As long as doe harvests on the adjoining National Forest land are not high, then yes, a doe taken from your property can easily be replaced through immigration. It's called a "doe sink." When does are harvested from a property with better habitat than the surrounding properties, does will shift in from those surrounding properties to fill the void. The key to this process is the property where the does are being harvested has to be better quality habitat than the surrounding properties, and the surrounding properties need to be experiencing a low doe harvest.
If those are the factors to consider then we're probably alright. Thanks!
 
If those are the factors to consider then we're probably alright. Thanks!

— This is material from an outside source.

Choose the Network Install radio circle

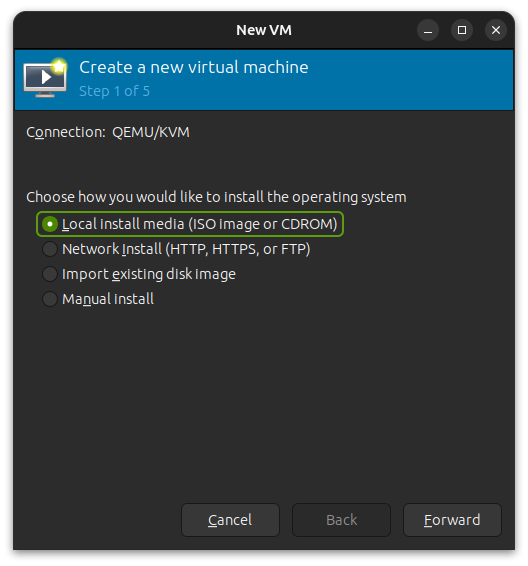tap(50, 249)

Back when QDM was first being studied and tested, we ran several experiments where we attempted to shoot out a doe population on private properties. What happened was all the deer we removed each year were replaced by immigration of low-dominance does from surrounding areas. We found we literally could not shoot out a localized doe population. However, there are two critical components to our findings. First, this was back in the day when NOBODY was shooting does. Does were still held as sacred cows at the time. Hunters/managers will still stuck in the Restoration Phase of deer management. So we were able to take out so many does and still have them replaced every year because doe populations on surrounding properties were over-populated, or at least had long-established social dominance orders in their doe populations. Does low on the social order had no place to go to "move up on the social ladder." By opening up a big niche in the doe density on the studied properties, we gave these does wanting social mobility a place to move in and establish their own social group where they were at the top of the ladder.

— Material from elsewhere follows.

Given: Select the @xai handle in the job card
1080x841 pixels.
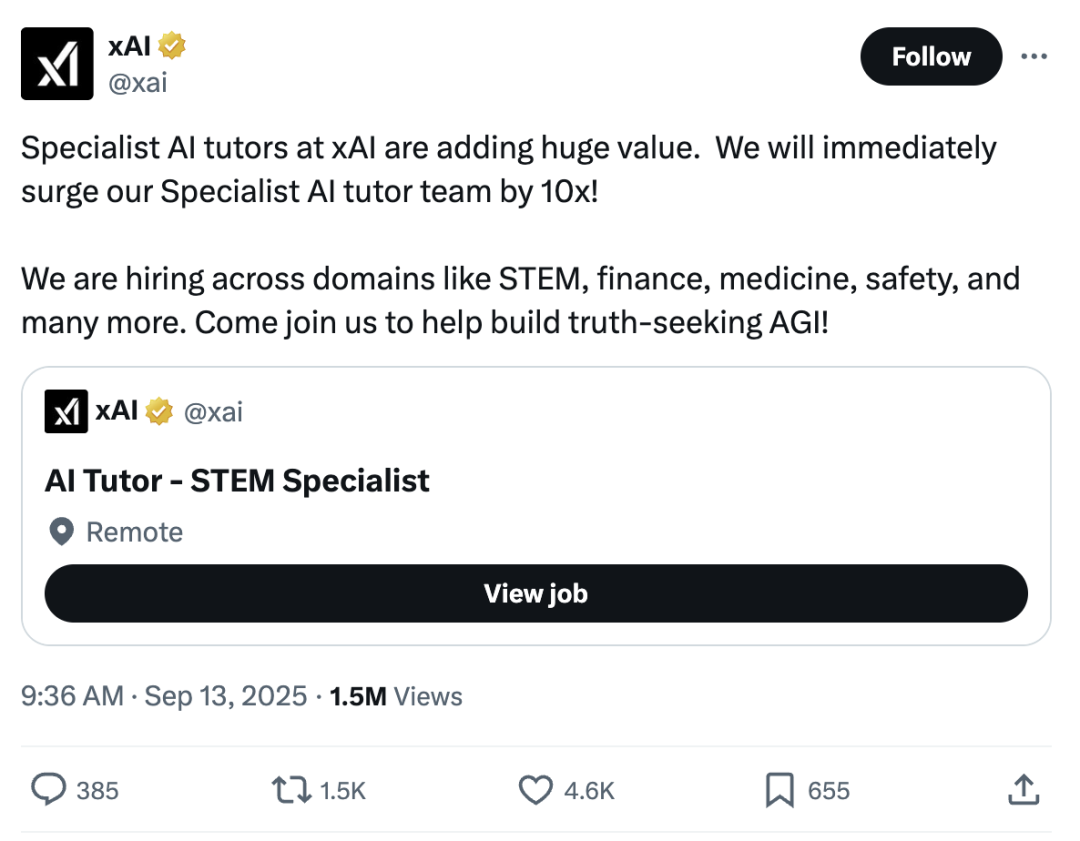Looking at the screenshot, I should (212, 411).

However, as we continued to study these populations, we found two major problems with this extreme-doe-harvest practice. First, if the neighbors suddenly DO starting shooting does, now you no longer have excess does from neighboring properties to shift into the monitored property and fill the void of harvested does. Continued high doe harvest in this situation will flat out knock the doe population out in short order. Second, when does do move in from neighboring properties, they are usually mid-aged does of low social status. Continuing this practice for several years and you end up with the same problem with the doe age structure as you would with the buck age structure if you over-harvested bucks. In essence, you end up with a doe population that is extremely young. The oldest doe on the property could be just a 3 1/2 year-old, and the majority of does are 2 1/2s and yearlings. Just as having a lack of older bucks on a property causes social dynamics problems, having too young of a doe age structure also causes social dynamics problems. Having matriarchical old does in the population appears to be critical to the over-all function of a local population.
 
We're surrounded by South CNF which doesn't allow doe harvest outside archery which helps. It's basically wilderness east of me all the way into western north carolina. The main issue is density but I think outside of acorn season, we have the best habitat in the vicinity. The premise of everything I'm doing habitat wise is to draw deer out of the forest.

The social dynamics are interesting. I've got a pair of does that hang out on one side of my property, probably a momma and one of her offspring. On the other side I've got one old doe and a couple or three young does that appear and disappear and I wonder if that old doe is keeping the others away. She's not always around but when she is I don't see the others. That whole side of the property doesn't seem to have any "resident" does and it's the part that by far has the most deer activity on the entire property. The does that are there seem to avoid each other.